Last Thursday, I found myself at a different kind of private equity (PE) event—a one-day, closed-door CFO conference organized by IDFC Private Equity for its 17 portfolio companies. I actually had to pitch quite hard to get invited because the sessions were formatted as no-holds- barred brainstorming—which means sensitive to press. Luis Miranda, president and CEO, IDFC PE, finally relented when the following argument was put forward: PE firms emphasize their role as value-added investors as opposed to other financial investors who bring just money to the table. What better way to see how strong that claim holds than to sit in on a free and frank discussion on what CFOs of PE-invested companies have gained or not from having a PE investor on board.

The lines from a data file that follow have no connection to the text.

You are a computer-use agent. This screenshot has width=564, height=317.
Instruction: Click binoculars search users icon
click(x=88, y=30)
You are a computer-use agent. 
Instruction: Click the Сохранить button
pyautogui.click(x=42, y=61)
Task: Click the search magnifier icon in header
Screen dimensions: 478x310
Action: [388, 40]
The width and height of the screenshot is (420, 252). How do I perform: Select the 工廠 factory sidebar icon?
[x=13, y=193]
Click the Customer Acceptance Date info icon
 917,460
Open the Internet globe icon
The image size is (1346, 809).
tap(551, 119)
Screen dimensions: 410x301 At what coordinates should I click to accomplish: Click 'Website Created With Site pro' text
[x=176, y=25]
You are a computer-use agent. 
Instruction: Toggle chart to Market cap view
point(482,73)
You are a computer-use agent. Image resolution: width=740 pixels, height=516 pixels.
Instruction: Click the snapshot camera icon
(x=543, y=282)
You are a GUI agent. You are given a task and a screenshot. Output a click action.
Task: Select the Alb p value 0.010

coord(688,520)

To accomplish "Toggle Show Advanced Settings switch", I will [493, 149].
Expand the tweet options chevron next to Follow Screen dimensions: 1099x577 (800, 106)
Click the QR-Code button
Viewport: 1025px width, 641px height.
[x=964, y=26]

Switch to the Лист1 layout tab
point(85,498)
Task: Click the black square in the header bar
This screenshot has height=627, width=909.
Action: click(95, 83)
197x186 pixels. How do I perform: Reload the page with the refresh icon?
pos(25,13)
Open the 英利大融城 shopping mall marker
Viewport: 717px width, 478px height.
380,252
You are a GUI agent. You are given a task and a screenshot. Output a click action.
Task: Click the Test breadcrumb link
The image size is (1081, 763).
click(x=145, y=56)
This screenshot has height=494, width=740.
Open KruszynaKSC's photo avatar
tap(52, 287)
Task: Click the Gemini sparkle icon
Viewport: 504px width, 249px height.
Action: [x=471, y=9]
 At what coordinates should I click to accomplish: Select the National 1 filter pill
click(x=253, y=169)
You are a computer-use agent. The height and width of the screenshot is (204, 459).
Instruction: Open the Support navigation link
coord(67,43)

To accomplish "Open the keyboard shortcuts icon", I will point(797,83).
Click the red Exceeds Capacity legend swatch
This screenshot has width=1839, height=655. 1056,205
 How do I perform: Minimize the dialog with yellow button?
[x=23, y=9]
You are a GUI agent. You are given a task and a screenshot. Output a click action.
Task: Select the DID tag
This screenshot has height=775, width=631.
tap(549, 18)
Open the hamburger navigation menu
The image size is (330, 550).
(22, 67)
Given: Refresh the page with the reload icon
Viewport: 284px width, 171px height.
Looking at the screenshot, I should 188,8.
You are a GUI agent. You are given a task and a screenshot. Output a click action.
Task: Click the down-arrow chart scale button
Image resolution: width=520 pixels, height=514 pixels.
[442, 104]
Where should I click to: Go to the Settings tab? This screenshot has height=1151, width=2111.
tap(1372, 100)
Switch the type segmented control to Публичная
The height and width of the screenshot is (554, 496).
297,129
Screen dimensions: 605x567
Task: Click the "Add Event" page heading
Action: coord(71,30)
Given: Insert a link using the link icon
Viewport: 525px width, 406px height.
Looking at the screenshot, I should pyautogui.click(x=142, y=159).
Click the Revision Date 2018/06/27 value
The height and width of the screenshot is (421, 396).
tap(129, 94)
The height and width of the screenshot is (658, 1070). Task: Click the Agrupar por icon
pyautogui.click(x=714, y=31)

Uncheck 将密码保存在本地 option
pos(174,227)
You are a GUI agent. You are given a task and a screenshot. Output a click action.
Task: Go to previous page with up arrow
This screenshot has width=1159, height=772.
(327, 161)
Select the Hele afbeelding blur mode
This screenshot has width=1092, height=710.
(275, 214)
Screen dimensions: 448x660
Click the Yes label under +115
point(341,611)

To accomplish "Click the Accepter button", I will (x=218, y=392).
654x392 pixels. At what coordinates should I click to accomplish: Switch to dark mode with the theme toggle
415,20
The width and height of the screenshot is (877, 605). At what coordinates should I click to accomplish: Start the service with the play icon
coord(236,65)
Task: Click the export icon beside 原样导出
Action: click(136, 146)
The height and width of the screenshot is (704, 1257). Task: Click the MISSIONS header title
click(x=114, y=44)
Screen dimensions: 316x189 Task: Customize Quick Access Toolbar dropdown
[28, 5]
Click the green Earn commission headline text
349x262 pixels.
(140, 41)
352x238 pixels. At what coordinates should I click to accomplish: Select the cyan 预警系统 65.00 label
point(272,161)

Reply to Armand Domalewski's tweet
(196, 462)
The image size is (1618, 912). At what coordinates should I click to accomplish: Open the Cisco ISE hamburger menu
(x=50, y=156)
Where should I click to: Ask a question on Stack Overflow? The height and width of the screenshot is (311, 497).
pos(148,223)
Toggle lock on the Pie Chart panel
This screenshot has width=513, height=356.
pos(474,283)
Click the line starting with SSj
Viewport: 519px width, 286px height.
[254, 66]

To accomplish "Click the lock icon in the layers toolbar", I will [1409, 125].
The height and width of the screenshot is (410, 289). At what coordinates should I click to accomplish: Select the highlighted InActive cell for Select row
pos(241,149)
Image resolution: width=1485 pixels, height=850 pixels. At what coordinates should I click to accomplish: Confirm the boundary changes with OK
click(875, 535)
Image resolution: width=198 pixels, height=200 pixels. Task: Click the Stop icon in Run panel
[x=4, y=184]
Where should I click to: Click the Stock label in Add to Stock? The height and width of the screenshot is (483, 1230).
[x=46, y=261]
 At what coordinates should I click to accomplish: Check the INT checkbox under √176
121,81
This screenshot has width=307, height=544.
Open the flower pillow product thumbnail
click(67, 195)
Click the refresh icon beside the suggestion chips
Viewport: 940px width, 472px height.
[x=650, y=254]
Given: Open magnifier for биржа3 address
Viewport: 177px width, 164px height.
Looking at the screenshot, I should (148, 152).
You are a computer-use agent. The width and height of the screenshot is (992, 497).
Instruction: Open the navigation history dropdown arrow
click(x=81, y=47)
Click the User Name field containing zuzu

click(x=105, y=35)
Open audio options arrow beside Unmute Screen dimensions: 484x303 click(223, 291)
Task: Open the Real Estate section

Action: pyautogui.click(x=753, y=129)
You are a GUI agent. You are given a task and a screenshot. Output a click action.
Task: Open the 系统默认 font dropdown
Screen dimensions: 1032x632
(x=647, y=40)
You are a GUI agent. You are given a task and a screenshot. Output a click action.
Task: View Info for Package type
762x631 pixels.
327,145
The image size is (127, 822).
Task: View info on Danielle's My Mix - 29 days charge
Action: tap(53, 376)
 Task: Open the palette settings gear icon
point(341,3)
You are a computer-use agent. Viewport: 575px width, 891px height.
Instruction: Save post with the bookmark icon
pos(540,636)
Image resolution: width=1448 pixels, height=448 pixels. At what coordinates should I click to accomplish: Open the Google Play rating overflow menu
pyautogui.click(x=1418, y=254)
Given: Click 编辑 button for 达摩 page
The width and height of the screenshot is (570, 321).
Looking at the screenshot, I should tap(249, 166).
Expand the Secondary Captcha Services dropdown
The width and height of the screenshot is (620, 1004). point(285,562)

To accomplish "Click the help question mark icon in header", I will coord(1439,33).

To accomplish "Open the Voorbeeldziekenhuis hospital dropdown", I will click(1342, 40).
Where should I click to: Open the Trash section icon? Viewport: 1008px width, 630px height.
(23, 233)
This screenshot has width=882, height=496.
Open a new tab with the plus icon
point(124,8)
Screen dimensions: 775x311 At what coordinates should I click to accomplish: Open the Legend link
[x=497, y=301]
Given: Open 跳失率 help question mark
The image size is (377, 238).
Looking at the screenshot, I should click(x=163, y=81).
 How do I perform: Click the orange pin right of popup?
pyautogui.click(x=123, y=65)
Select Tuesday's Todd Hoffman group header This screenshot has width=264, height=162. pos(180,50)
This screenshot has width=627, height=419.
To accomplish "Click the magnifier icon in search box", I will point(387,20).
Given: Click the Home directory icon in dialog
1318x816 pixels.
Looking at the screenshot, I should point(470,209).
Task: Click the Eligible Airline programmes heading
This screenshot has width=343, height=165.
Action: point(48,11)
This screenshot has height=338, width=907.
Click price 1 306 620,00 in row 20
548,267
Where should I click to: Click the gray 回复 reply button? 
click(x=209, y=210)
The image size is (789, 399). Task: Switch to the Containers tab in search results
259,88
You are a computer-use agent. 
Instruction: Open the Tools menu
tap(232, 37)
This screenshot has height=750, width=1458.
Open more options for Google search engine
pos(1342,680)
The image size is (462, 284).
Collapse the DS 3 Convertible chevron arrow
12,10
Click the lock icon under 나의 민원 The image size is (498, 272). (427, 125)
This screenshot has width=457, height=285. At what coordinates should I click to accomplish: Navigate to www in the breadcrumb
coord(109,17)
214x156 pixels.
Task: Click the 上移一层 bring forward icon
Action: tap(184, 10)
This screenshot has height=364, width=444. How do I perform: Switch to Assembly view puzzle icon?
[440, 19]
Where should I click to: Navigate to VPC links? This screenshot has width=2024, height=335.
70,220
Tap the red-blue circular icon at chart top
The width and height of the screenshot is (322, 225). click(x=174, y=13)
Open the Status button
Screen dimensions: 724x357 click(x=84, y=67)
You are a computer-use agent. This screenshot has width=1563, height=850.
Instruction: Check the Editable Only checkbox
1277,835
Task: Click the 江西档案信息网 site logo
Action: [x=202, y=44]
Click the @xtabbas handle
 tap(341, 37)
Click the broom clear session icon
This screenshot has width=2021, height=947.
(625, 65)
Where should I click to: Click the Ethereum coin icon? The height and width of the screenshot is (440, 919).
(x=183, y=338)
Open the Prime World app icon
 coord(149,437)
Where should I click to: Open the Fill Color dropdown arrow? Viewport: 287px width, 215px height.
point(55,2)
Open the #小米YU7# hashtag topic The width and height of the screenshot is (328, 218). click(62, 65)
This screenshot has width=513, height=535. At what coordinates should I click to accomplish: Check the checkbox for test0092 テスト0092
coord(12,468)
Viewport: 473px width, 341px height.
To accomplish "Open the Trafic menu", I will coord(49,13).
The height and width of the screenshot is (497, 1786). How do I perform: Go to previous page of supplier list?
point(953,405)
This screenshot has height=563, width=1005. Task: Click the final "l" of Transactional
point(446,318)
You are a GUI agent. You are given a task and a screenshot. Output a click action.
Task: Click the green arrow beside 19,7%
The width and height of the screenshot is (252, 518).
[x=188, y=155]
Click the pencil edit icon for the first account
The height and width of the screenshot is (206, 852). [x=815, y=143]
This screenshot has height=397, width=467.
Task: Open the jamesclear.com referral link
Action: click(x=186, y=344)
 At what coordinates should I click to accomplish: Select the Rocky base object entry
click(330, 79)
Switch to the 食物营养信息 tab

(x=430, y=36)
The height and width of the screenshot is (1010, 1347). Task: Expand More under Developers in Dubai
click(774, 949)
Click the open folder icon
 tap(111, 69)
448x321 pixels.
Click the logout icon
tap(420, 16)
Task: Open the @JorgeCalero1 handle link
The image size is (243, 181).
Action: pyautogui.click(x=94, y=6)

I was particularly curious because quite a few corporate honchos at PE-backed firms, as different from venture capital-backed firms, have often told me that PE investors don’t really get involved with investee companies beyond board-level strategic decisions, usually related to aspects of corporate governance. “For instance, all PE firms will say that their investee companies can leverage their network of global portfolio companies to access new markets and so on. That almost never translates into practice,” said the CEO of a Mumbai-based BPO firm recently. It wouldn’t be fair to entirely endorse that view because I do know of PE firms that have got in knee-deep to help their portfolio companies through rough patches.
The Thursday conference, where I heard some very candid views from CFOs, a tribe that generally keeps a low-profile, threw up a few anecdotal learnings on the relationship between PE firms and their investees. Most of this is probably common knowledge, but it doesn’t hurt to reiterate a few things:
a) About 60% of investments by PE firms are in small and medium enterprises (SMEs). By definition, this implies family-managed businesses that are trying to professionalize. Such companies often depend on PE investors to bring in professional managers and they are able to bring in such managers on the basis of the PE firm’s credentials.
b) In a run-up to an IPO, the PE firm often undertakes or oversees the functions of an investment banker. As somebody from a portfolio company that went public last year quipped, “The senior investment banking team only shows up to clinch the mandate. For the rest of their process, they depute their management trainees.”
c) In a family-run business, where most strategic decisions rest with the promoter-CEO, the absence of a strong second line can sometimes slow down decision-making. PE firms, such as Warburg Pincus, Actis Capital and IDFC PE, of course, have been known to step into that role more often than not.
Of course, not all is hunky dory. Luis, for instance, was not on talking terms with one of the CEOs of his portfolio companies for a few months because of differences of opinion. They laugh about it now, but not all such situations end as happily. What did come out strong from the conference was that despite the ups and downs, companies now accept PE firms as business partners and that is perhaps where PE does score over other financial investors.
Snigdha Sengupta is Mint’s resident expert on private equity and venture capital.